Council mulls moratorium on new houses

April 16, 2004|by GREGORY T. SIMMONS

HAGERSTOWN - Some Hagerstown City Council members said they believe it may be necessary to halt the approval process for new homes within the city until new rules are developed to better prepare for population growth.

The moratorium, which would have to be approved by the City Council, would mean that new applications from real estate developers to build housing in the city would be denied. Council members favoring a moratorium said this week that homes that have been approved for construction could be built.

"We've got a number of steps" before a moratorium takes place, City Administrator Bruce Zimmerman said Wednesday.
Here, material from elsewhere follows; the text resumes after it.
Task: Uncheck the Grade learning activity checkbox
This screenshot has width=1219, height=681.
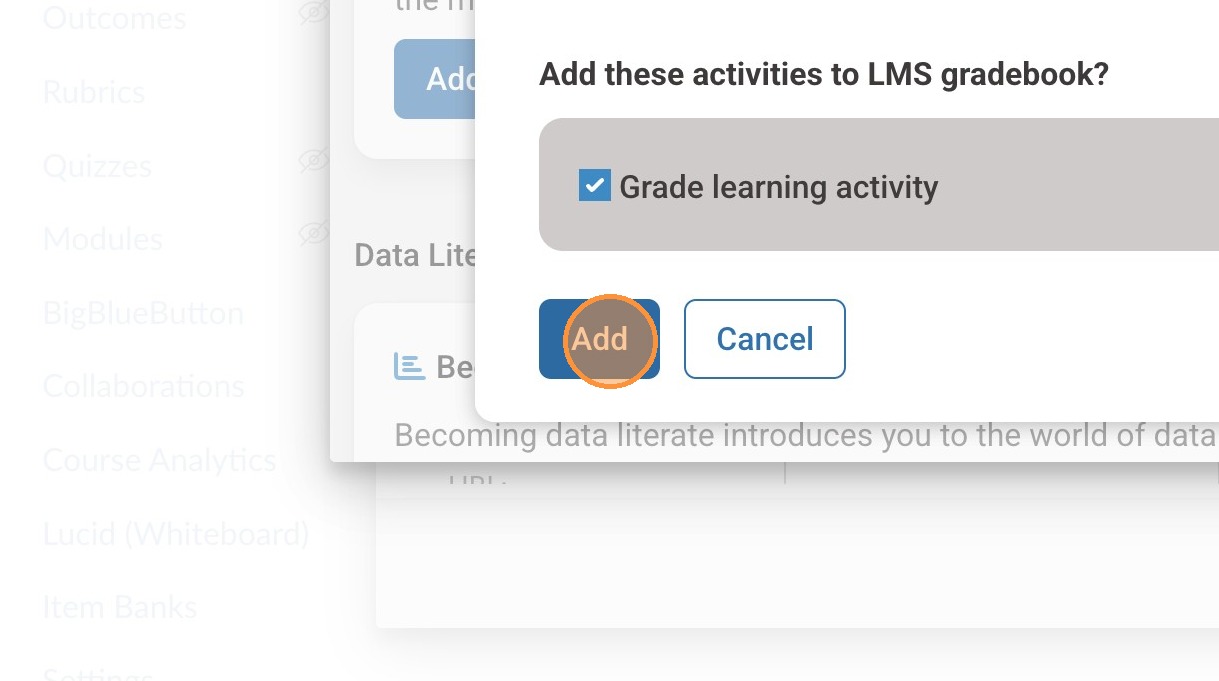Action: tap(594, 186)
He said a city attorney would research what options the city has for imposing a moratorium and present them to the mayor and council in May.
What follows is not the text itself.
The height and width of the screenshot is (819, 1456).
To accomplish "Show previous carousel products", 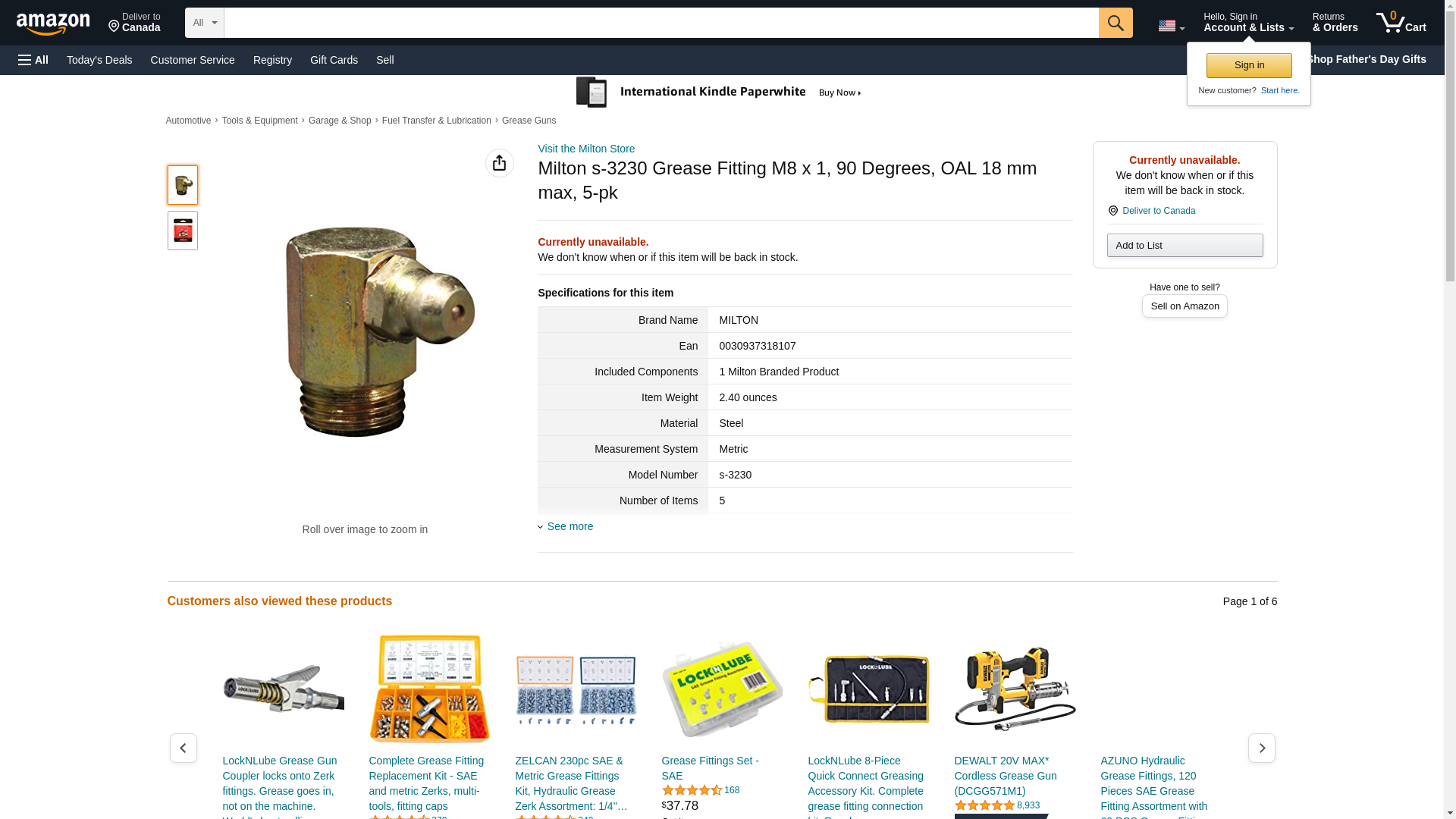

Council members reached Thursday discussed a broad range of concerns over the high demand for new homes in and around Hagerstown.

Some said they were worried about whether the city has in place the mechanisms to keep from building too many dwelling units in areas where there aren't sufficient city services to handle them, and whether there should be less rental housing in the city.
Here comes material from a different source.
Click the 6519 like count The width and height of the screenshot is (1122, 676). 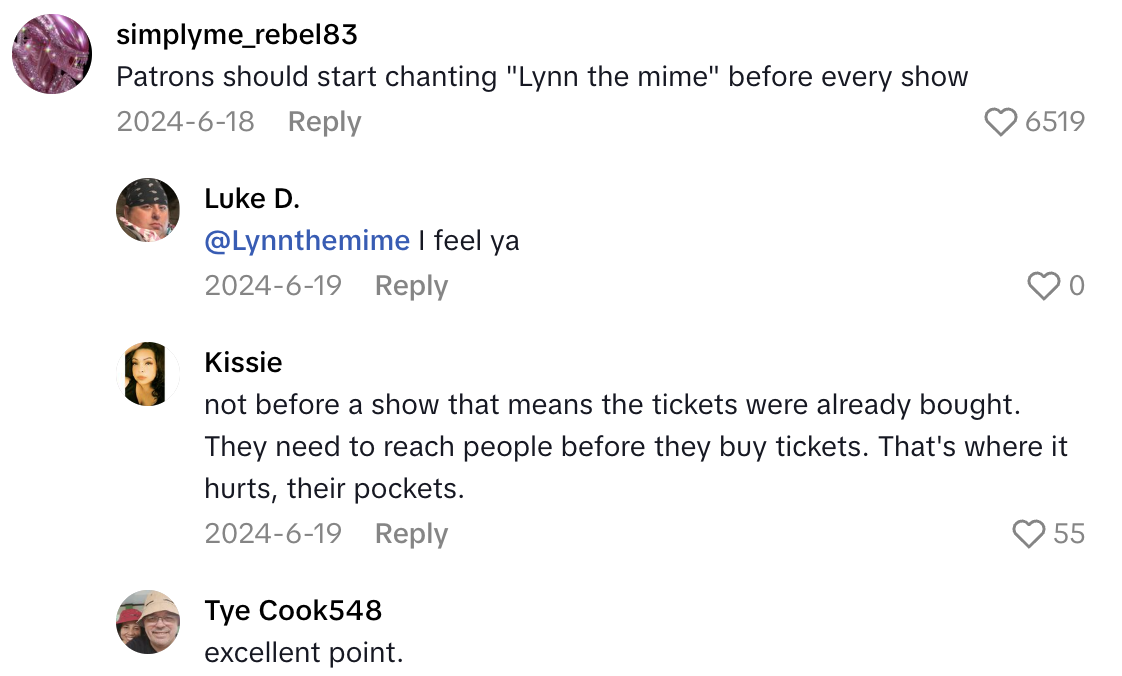[x=1055, y=122]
Some council members said they would oppose a moratorium on development.

Councilman Lewis C. Metzner requested at Tuesday's work session that the council discuss a moratorium on new apartments.

City Planning Director Kathleen Maher said she would need to know exactly what type of housing the council wants included should a moratorium be approved. Even the word "apartment" can be construed in different ways, she said.

Councilman Kristin B. Aleshire said he thinks rental housing construction needs to be targeted for new controls. He said the city also needs to tighten what he sees as lax zoning regulations and get a handle on whether the current zoning designations, which determine what types of buildings are allowed in specific areas, are appropriate.

If the council finds it can't take those steps quickly enough, Aleshire said he thinks a moratorium would be necessary.

He said an overall housing moratorium could be needed because it might be too difficult to target only rental housing units.

One problem Aleshire said could result from out-of-control rental development, which is shifting toward the city's edges, is the devaluation of rental property in downtown Hagerstown.

Aleshire said the city faces "a wave of development. If you're not properly prepared for it, it will wash over this community and we will be left with an appearance that we may not have envisioned."

Council members N. Linn Hendershot and Carol N. Moller said they oppose a moratorium, but might have to consider one in the future

"We have to figure out how to monitor growth," Hendershot said. "But I don't think a moratorium" is the answer.

He said if the council decided a moratorium was necessary, a shorter moratorium, of one to two years, would be preferable to a longer one.

Moller said, "I don't like moratoriums. ... You have to weigh a lot of things before you jump into something like that."

Council members Metzner and Penny M. Nigh did not return phone calls Thursday.